Chaque combat met aux prises un Irlandais et un étranger, et à chaque fois, c’est l’Irlandais qui gagne.

Un Anglais de Birmingham  a mis KO un Latino, et les femmes du premier rang gloussaient de plaisir, prenaient en photo le joli Anglais, et le draguaient outrageusement. Elles étaient impressionnées par son style de boxe, propre et net comme une lame, et par son physique musclé et élancé.

Puis, ce fut le tour de deux Irlandais, plus lourds. Les coups portaient plus, mais le rythme ralentissait nettement. Le combat était un peu chiant, je me levai pour aller boire une pinte.

Le public était majoritairement masculin, mais il y avait quand même beaucoup de femmes aux couleurs chatoyantes, talons hauts et peau tatouée. Elles s’étaient mises sur leur trente et un, avec force maquillage et pédicure. La communauté des nomades, les Travellers irlandais, était fièrement représentée pour encourager l’un des leurs, le brave petit Casey. On les reconnaît, les Travellers, mais sans pouvoir vraiment dire comment. Les filles, encore, sont repérables par leurs couleurs et leur courte jupe, mais les hommes, à part la coupe de cheveux typique de ceux de Limerick, rasée sur les côtés, l’étranger les confond volontiers avec n’importe quel Irlandais de couche populaire.

Avec mon hot dog à cinq euros et ma pinte de Guinness dans un verre en plastique, j’attirais quelques regards. Il faut dire que j’avais soigné mon look. Pour m’accorder à l’atmosphère, j’avais décidé de me raser le crâne. Cependant, avec ma cravate couleur terre sienne, ma chemise blanche, mon chapeau de musicos et ma veste à carreaux verdâtre, je détonnais dans l’ambiance. J’étais presque le seul à boire de la Guinness, quand tous les autres buvaient une bière blonde, plus moderne et plus cool. Je me promenais l’air de rien, et j’espérais que mon léger embonpoint et mon journal plié sous le bras me donneraient l’air d’un ancien boxeur reconverti dans le journalisme sportif. Physiquement, je pouvais faire illusion.
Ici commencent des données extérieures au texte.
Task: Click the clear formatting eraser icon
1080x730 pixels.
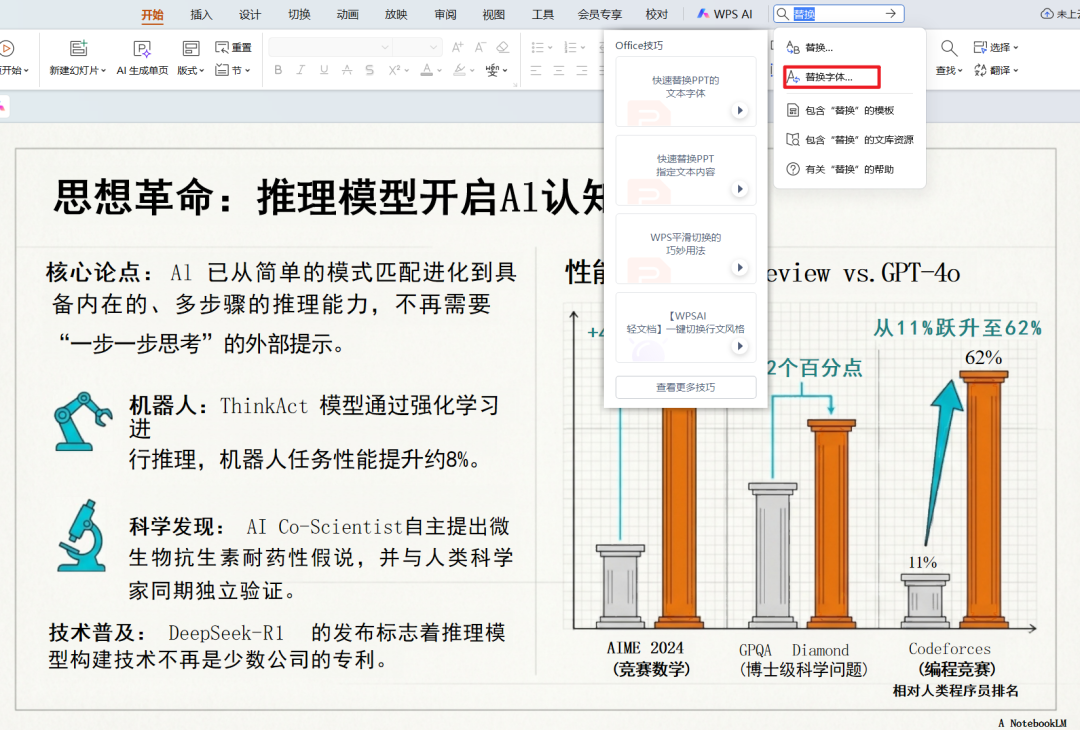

Comme je ne comprenais rien à ce qui se passait autour de moi, j’affectais une concentration de connaisseur, en me confectionnant une mine pénétrée, agrémentée d’une expression du visage légèrement contrariée.

Mon accoutrement me paraissait bon an mal an réussi, car je pouvais aller n’importe où et les gens s’étaient habitués à ce journaliste sportif dont l’attitude et la cravate montraient le respect avec lequel il appréhendait l’événement. J’avais le déguisement idéal pour, sinon passer inaperçu, du moins être toléré et rendre ma présence plus ou moins plausible dans cette atmosphère surchargée de testostérones. De temps à autres, je sortais mon carnet et prenais quelques notes, en dardant ici et là des coups d’oeil suspicieux.